同僚である​未亡人女性に仄かな恋心を寄せる、独身の中年男。

毎日決まった時間になると頭巾で顔を隠して酒を買いにやってくる女性に、片想いをする酒屋の青年。

家柄の良い女子学生と恋仲になったことをきっかけに、真っ当な道を目指す元チンピラ。

そして横柄な雇い主から独立して、自分の腕1本で身を立てる決意をしたハリボテ職人。

雑踏の中でひしめき合うように生きる彼らの、それぞれの恋愛、家族愛…喜びや哀しみを描いた群像劇。

感想

上手く説明できないが、これは「なんとかして、日本でももっと沢山の人に観て貰えるようにしてほしい」に尽きる。

​加入していないサービスでの配信だったので後回しにしていたが、ネトフリに入った機会に観てみたら本当に良かった。

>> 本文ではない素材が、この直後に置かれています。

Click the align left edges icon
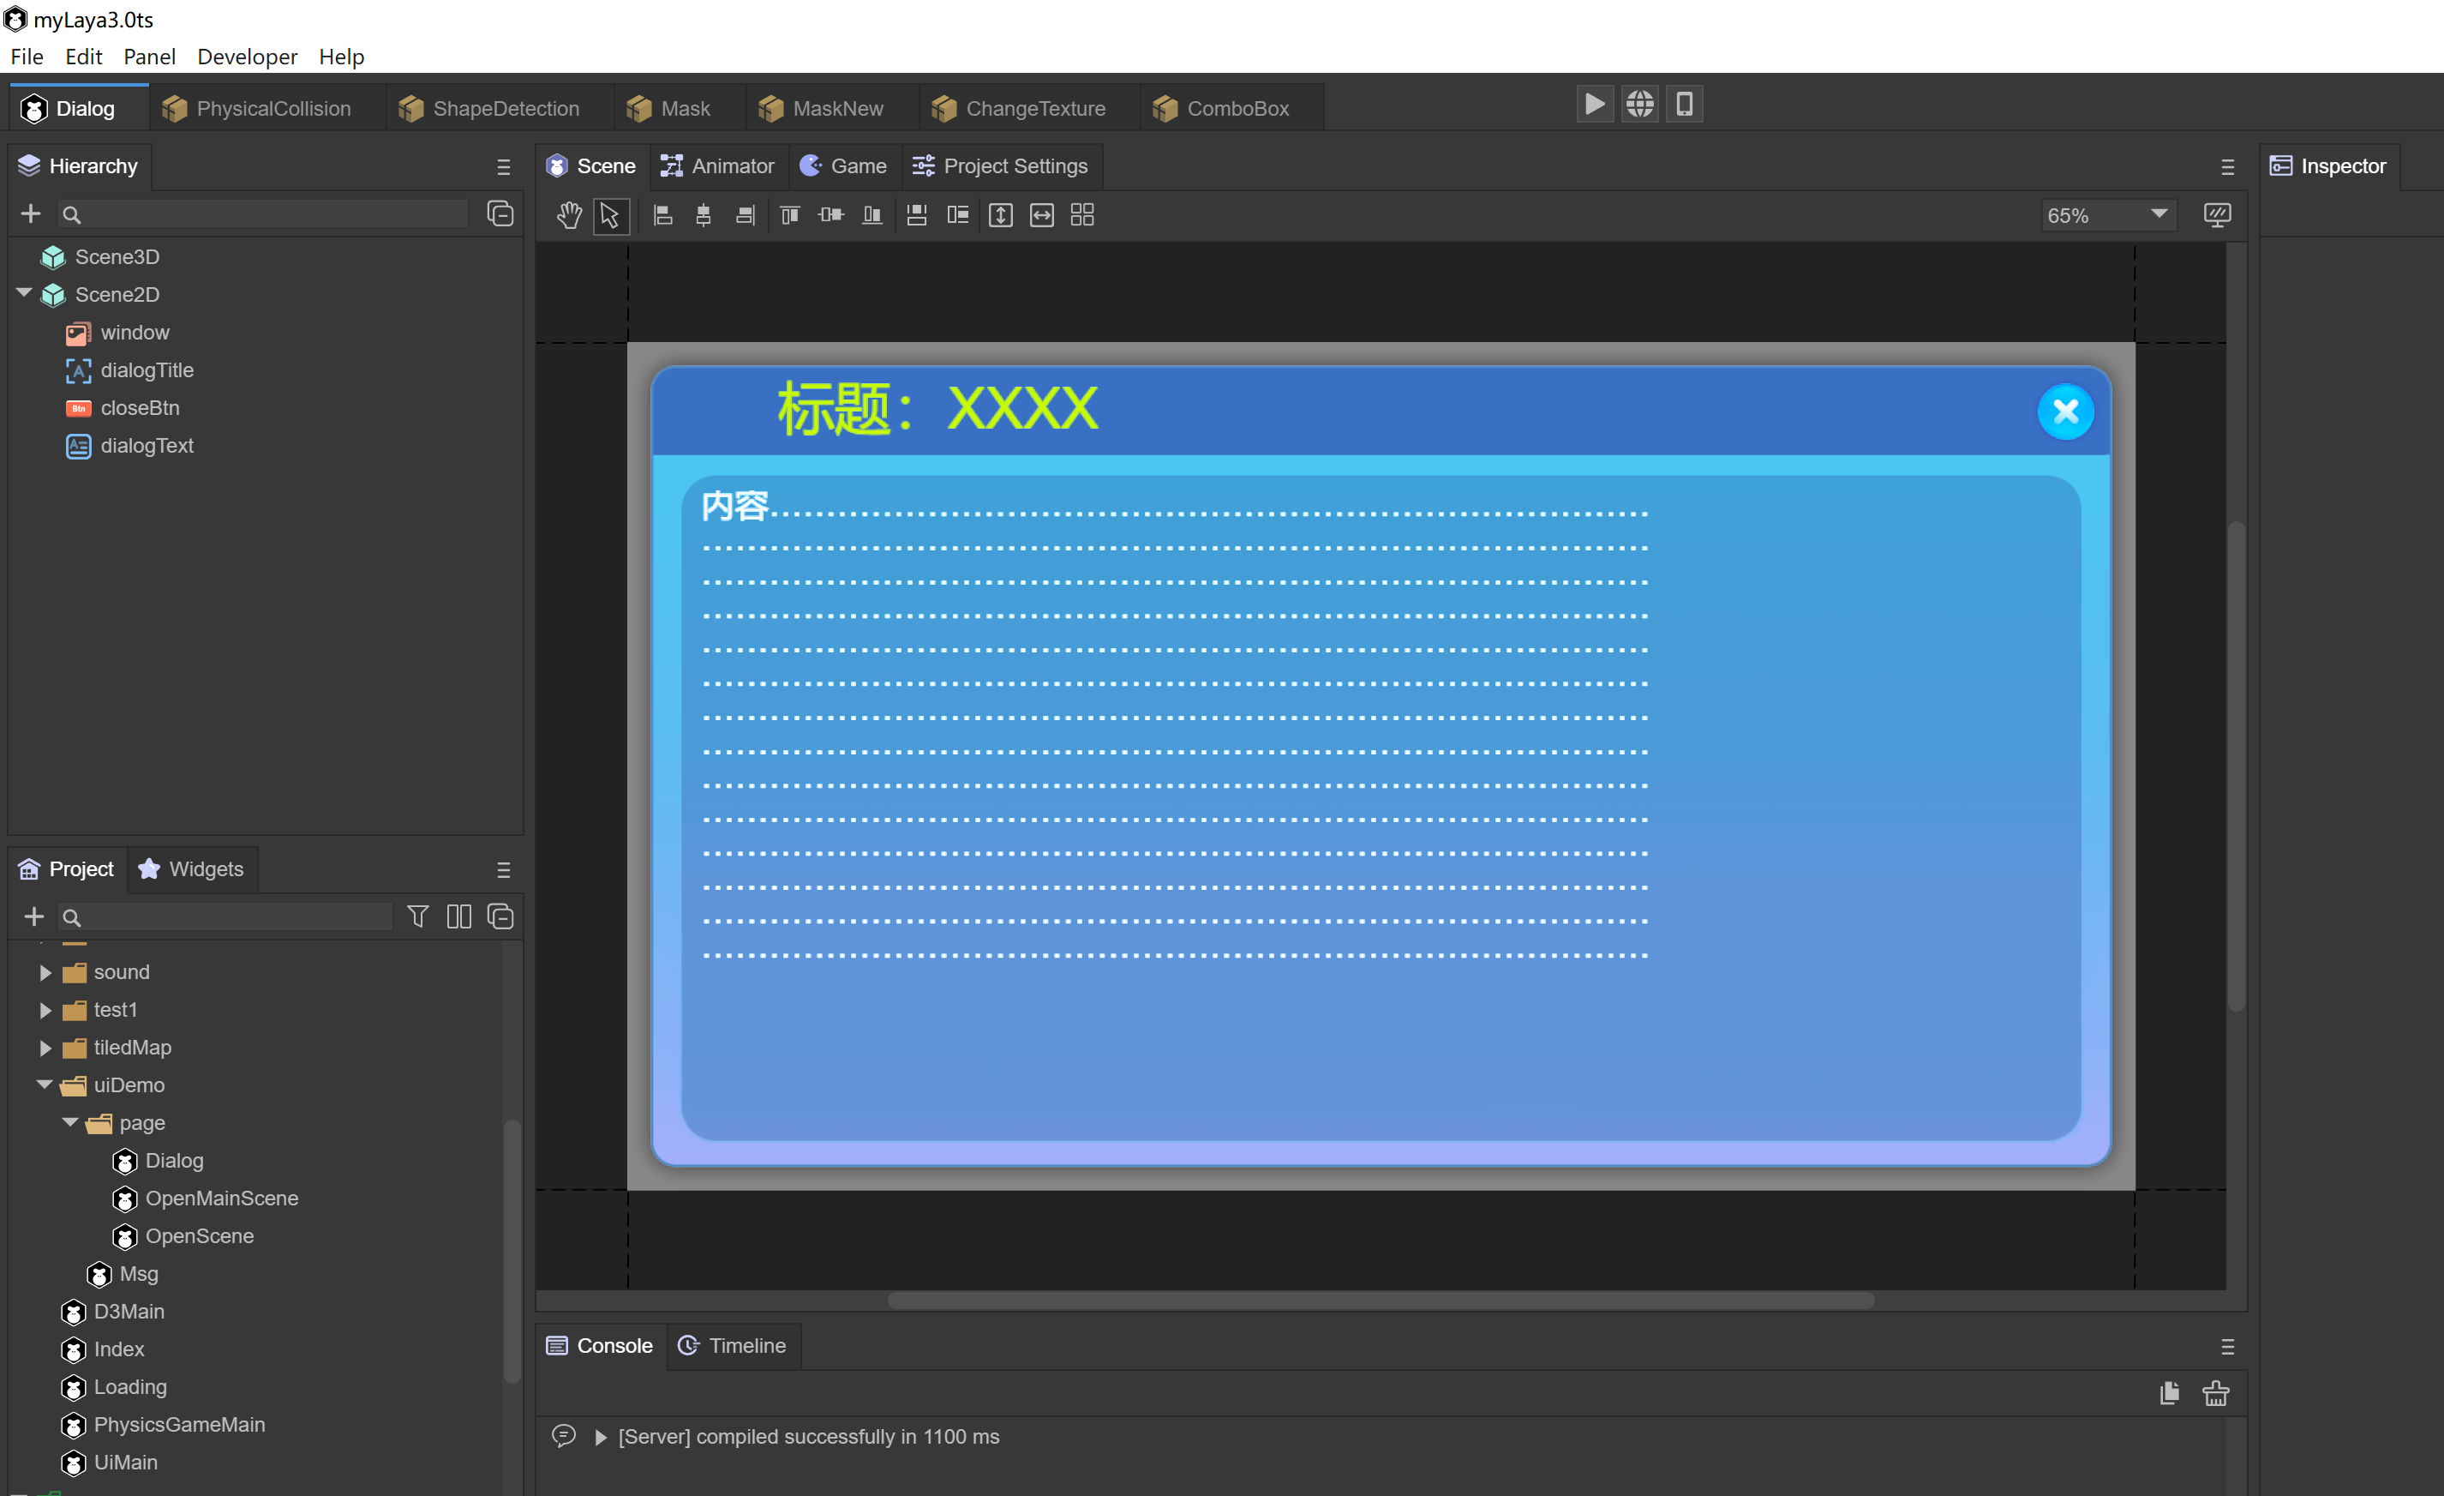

物語の舞台はAP州北部、ヴィシャーカパトナムにあるカンチャラーパレムという地域だそうだが、様々な年齢・バックグラウンドを持つ登場人物達が恋をし、苦悩し、懸命に生きる様子がリアリティーと誠実さを持って描かれていた。

洞察に満ちた人物描写が素晴らしい。
実在する人物ではないか?と思うほどに、それぞれ説得力のある物語とキャラクターがあった。

また、特定のコミュニティに属する人々や性的マイノリティが世間から受ける差別を伺わせる描写が、ストーリーに織り込まれており、通常はスクリーンから遠ざけられているであろう過酷な問題についても目を向けさせられる。

こんなに緻密に描きこまれた人物が何人もいて、果たして動かしきれるのかと思ったら、随所にさり気なく敷かれた伏線を回収しながら綺麗にまとめた。

本作を "A big, small budget film" と称する記事やツイートを何度か見かけたが、この「大きくて小さい」感じは…実際に観てみて納得した。

どんなに誠実に生きようと、人生は優しくなくて、時には裏切られたように感じることがある。
どう考えても死ぬまでに帳尻が合うようには思えないことも 。

それでも善く生きて、いつか「生きるのをやめないで良かったな」と思える日がやってくるのを待ってみる意義について、作品鑑賞後もしみじみと考えさせられた。

内省的だが無口すぎず。語りすぎず、語るべきときに語る…こんな作品に人格があったなら、良い友人になれたかもしれない…そんな空想めいた事を考えてしまった。

同日内に『Awe!』(2018) を観たが、こちらも低予算で作る映画の面白さが体感できて良かった。